| Stored data entries |
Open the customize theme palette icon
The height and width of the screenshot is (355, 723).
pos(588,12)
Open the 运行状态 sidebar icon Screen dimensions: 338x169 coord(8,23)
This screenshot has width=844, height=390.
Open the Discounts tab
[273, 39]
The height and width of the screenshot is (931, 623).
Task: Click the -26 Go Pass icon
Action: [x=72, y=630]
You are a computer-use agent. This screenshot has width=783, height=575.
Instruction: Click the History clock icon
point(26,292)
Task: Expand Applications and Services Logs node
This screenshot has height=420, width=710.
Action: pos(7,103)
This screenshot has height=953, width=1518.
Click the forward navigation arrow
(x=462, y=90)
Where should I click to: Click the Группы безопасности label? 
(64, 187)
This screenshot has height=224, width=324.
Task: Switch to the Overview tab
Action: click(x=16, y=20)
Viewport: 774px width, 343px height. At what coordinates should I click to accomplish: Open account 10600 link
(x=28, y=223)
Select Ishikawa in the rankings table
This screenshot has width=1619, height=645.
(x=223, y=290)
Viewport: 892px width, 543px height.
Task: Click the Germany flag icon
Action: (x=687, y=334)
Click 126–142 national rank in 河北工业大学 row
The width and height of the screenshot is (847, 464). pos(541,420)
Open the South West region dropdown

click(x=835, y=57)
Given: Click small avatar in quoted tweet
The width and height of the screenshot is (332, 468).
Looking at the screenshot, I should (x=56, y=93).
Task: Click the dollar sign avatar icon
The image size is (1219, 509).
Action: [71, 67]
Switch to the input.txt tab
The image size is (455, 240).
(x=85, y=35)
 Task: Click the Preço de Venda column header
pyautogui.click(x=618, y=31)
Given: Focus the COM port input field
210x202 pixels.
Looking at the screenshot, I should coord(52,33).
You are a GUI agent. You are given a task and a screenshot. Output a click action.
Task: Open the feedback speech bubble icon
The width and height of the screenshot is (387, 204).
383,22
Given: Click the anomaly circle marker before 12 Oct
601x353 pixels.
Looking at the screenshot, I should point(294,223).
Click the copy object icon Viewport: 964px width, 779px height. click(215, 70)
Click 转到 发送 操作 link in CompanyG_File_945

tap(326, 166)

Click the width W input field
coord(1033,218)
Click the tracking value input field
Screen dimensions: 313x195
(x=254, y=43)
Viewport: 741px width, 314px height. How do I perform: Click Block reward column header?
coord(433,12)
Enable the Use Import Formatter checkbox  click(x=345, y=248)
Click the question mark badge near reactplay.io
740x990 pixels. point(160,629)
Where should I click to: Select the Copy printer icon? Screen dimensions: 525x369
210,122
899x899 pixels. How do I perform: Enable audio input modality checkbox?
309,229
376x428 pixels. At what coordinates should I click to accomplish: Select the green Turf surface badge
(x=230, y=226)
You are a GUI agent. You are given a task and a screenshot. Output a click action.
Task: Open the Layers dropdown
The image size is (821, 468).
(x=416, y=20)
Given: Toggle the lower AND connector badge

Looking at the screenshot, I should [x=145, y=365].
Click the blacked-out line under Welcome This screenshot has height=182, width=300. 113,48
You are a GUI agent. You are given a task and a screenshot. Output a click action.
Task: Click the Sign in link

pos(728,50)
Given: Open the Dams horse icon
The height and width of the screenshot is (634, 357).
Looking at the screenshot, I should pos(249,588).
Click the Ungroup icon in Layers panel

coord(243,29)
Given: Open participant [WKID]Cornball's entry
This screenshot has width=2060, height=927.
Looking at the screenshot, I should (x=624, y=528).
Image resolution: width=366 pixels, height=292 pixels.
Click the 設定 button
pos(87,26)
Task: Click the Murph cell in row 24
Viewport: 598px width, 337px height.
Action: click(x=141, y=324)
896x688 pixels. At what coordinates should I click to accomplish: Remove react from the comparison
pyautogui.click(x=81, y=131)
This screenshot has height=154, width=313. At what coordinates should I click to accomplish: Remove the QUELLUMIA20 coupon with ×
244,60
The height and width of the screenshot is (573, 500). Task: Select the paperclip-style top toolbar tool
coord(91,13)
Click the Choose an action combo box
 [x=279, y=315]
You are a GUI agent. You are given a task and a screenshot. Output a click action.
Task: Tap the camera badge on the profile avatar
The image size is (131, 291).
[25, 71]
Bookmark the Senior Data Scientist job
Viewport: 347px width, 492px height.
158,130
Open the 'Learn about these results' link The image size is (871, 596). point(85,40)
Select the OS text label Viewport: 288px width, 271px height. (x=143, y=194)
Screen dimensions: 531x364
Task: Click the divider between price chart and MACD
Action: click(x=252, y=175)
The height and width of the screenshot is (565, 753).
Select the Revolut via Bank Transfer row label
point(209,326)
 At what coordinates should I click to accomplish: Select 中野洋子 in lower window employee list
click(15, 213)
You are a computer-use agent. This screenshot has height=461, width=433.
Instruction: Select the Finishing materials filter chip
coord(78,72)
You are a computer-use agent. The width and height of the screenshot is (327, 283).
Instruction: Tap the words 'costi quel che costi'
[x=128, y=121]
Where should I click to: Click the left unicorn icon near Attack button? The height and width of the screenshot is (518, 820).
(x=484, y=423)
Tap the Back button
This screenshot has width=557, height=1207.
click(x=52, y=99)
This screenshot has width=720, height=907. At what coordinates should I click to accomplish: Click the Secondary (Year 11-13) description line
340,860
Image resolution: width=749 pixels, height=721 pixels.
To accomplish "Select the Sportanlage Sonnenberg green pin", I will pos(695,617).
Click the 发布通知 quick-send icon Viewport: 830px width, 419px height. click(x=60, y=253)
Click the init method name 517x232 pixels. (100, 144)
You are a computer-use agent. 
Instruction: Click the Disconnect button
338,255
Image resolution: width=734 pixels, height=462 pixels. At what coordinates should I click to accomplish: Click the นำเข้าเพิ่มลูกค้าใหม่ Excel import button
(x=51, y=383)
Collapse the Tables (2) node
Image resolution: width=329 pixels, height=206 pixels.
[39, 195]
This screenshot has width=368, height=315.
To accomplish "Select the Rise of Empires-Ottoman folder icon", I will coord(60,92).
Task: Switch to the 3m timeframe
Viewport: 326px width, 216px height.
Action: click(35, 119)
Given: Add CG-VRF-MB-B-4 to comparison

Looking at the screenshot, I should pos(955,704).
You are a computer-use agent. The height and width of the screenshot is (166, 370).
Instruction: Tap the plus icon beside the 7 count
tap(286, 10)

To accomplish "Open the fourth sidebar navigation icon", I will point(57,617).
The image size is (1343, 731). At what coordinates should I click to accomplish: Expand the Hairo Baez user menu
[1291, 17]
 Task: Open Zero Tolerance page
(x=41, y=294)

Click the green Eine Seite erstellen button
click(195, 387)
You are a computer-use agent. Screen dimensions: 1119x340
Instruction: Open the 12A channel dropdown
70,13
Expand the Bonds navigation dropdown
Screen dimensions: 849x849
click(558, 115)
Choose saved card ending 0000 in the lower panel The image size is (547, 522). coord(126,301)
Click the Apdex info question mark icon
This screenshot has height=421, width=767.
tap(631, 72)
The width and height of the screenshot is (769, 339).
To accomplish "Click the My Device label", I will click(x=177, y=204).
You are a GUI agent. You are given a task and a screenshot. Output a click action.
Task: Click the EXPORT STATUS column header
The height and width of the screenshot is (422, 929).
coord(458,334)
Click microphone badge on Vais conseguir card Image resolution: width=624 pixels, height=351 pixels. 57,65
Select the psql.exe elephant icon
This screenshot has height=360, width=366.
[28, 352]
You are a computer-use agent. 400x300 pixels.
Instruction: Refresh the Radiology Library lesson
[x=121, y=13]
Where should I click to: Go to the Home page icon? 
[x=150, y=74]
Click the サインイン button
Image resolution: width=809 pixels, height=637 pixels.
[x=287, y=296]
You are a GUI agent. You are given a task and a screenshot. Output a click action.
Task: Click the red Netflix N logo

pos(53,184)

| Directions |
Check each line of the data above for the word "avatar", then state how many lines have it. Give the number alone.

| Task response |
3